## Data for this exercise:

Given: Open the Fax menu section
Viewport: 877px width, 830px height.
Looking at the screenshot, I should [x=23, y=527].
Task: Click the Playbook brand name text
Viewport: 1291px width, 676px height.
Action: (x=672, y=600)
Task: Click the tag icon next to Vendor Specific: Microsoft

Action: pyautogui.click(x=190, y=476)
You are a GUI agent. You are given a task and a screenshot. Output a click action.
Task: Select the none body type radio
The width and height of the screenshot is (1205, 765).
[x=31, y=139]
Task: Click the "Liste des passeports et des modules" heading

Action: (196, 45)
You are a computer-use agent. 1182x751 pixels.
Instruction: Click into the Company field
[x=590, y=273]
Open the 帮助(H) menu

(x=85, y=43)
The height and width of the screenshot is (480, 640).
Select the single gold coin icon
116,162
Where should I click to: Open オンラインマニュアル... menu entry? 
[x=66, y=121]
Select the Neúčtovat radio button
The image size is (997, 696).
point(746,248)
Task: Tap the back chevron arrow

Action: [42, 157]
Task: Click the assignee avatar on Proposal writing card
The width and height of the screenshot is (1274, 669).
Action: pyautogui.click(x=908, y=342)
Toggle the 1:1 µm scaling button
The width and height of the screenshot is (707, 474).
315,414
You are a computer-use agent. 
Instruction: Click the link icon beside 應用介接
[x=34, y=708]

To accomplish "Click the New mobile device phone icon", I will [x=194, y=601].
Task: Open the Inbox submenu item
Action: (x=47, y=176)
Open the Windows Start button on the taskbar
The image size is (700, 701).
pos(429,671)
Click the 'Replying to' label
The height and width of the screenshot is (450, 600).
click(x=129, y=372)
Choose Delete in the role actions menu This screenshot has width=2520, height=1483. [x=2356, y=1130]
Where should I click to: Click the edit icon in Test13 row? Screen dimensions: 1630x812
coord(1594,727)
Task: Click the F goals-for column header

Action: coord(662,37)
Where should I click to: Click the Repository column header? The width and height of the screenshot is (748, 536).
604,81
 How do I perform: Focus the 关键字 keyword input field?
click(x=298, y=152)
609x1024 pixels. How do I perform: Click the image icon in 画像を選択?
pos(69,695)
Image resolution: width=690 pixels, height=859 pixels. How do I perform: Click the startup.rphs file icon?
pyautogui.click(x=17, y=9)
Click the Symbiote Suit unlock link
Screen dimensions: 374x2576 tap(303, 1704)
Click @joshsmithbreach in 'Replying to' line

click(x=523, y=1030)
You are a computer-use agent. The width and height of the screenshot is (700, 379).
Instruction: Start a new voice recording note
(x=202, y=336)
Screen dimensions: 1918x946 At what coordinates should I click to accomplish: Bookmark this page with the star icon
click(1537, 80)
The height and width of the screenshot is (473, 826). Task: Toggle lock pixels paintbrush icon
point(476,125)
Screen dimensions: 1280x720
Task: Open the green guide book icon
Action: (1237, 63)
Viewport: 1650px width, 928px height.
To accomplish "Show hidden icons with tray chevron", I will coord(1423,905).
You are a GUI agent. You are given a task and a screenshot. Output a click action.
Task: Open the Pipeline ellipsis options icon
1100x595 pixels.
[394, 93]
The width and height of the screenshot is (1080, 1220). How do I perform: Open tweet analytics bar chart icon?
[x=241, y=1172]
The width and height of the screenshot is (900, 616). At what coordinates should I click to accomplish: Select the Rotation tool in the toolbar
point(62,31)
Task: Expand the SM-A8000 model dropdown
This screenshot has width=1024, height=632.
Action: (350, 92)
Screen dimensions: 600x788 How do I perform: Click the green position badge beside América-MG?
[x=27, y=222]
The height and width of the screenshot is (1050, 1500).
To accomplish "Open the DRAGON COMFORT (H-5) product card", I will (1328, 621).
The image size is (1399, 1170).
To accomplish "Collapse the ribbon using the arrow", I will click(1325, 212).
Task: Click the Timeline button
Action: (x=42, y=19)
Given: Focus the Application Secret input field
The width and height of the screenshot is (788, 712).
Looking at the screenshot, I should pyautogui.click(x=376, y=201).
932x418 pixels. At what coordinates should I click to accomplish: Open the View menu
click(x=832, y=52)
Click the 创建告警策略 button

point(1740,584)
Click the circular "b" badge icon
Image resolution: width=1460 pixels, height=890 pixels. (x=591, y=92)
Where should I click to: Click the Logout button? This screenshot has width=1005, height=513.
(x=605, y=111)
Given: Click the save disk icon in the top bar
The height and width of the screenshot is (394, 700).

## Task brief:
Could you retype every record above exactly as it appears?

## Answer section:
Given: Open the Fax menu section
Viewport: 877px width, 830px height.
Looking at the screenshot, I should [x=23, y=527].
Task: Click the Playbook brand name text
Viewport: 1291px width, 676px height.
Action: (x=672, y=600)
Task: Click the tag icon next to Vendor Specific: Microsoft

Action: pyautogui.click(x=190, y=476)
You are a GUI agent. You are given a task and a screenshot. Output a click action.
Task: Select the none body type radio
The width and height of the screenshot is (1205, 765).
[x=31, y=139]
Task: Click the "Liste des passeports et des modules" heading

Action: (196, 45)
You are a computer-use agent. 1182x751 pixels.
Instruction: Click into the Company field
[x=590, y=273]
Open the 帮助(H) menu

(x=85, y=43)
The height and width of the screenshot is (480, 640).
Select the single gold coin icon
116,162
Where should I click to: Open オンラインマニュアル... menu entry? 
[x=66, y=121]
Select the Neúčtovat radio button
The image size is (997, 696).
point(746,248)
Task: Tap the back chevron arrow

Action: [42, 157]
Task: Click the assignee avatar on Proposal writing card
The width and height of the screenshot is (1274, 669).
Action: pyautogui.click(x=908, y=342)
Toggle the 1:1 µm scaling button
The width and height of the screenshot is (707, 474).
315,414
You are a computer-use agent. 
Instruction: Click the link icon beside 應用介接
[x=34, y=708]

To accomplish "Click the New mobile device phone icon", I will [x=194, y=601].
Task: Open the Inbox submenu item
Action: (x=47, y=176)
Open the Windows Start button on the taskbar
The image size is (700, 701).
pos(429,671)
Click the 'Replying to' label
The height and width of the screenshot is (450, 600).
click(x=129, y=372)
Choose Delete in the role actions menu This screenshot has width=2520, height=1483. [x=2356, y=1130]
Where should I click to: Click the edit icon in Test13 row? Screen dimensions: 1630x812
coord(1594,727)
Task: Click the F goals-for column header

Action: coord(662,37)
Where should I click to: Click the Repository column header? The width and height of the screenshot is (748, 536).
604,81
 How do I perform: Focus the 关键字 keyword input field?
click(x=298, y=152)
609x1024 pixels. How do I perform: Click the image icon in 画像を選択?
pos(69,695)
Image resolution: width=690 pixels, height=859 pixels. How do I perform: Click the startup.rphs file icon?
pyautogui.click(x=17, y=9)
Click the Symbiote Suit unlock link
Screen dimensions: 374x2576 tap(303, 1704)
Click @joshsmithbreach in 'Replying to' line

click(x=523, y=1030)
You are a computer-use agent. The width and height of the screenshot is (700, 379).
Instruction: Start a new voice recording note
(x=202, y=336)
Screen dimensions: 1918x946 At what coordinates should I click to accomplish: Bookmark this page with the star icon
click(1537, 80)
The height and width of the screenshot is (473, 826). Task: Toggle lock pixels paintbrush icon
point(476,125)
Screen dimensions: 1280x720
Task: Open the green guide book icon
Action: (1237, 63)
Viewport: 1650px width, 928px height.
To accomplish "Show hidden icons with tray chevron", I will coord(1423,905).
You are a GUI agent. You are given a task and a screenshot. Output a click action.
Task: Open the Pipeline ellipsis options icon
1100x595 pixels.
[394, 93]
The width and height of the screenshot is (1080, 1220). How do I perform: Open tweet analytics bar chart icon?
[x=241, y=1172]
The width and height of the screenshot is (900, 616). At what coordinates should I click to accomplish: Select the Rotation tool in the toolbar
point(62,31)
Task: Expand the SM-A8000 model dropdown
This screenshot has width=1024, height=632.
Action: (350, 92)
Screen dimensions: 600x788 How do I perform: Click the green position badge beside América-MG?
[x=27, y=222]
The height and width of the screenshot is (1050, 1500).
To accomplish "Open the DRAGON COMFORT (H-5) product card", I will (1328, 621).
The image size is (1399, 1170).
To accomplish "Collapse the ribbon using the arrow", I will click(1325, 212).
Task: Click the Timeline button
Action: (x=42, y=19)
Given: Focus the Application Secret input field
The width and height of the screenshot is (788, 712).
Looking at the screenshot, I should pyautogui.click(x=376, y=201).
932x418 pixels. At what coordinates should I click to accomplish: Open the View menu
click(x=832, y=52)
Click the 创建告警策略 button

point(1740,584)
Click the circular "b" badge icon
Image resolution: width=1460 pixels, height=890 pixels. (x=591, y=92)
Where should I click to: Click the Logout button? This screenshot has width=1005, height=513.
(x=605, y=111)
Given: Click the save disk icon in the top bar
The height and width of the screenshot is (394, 700).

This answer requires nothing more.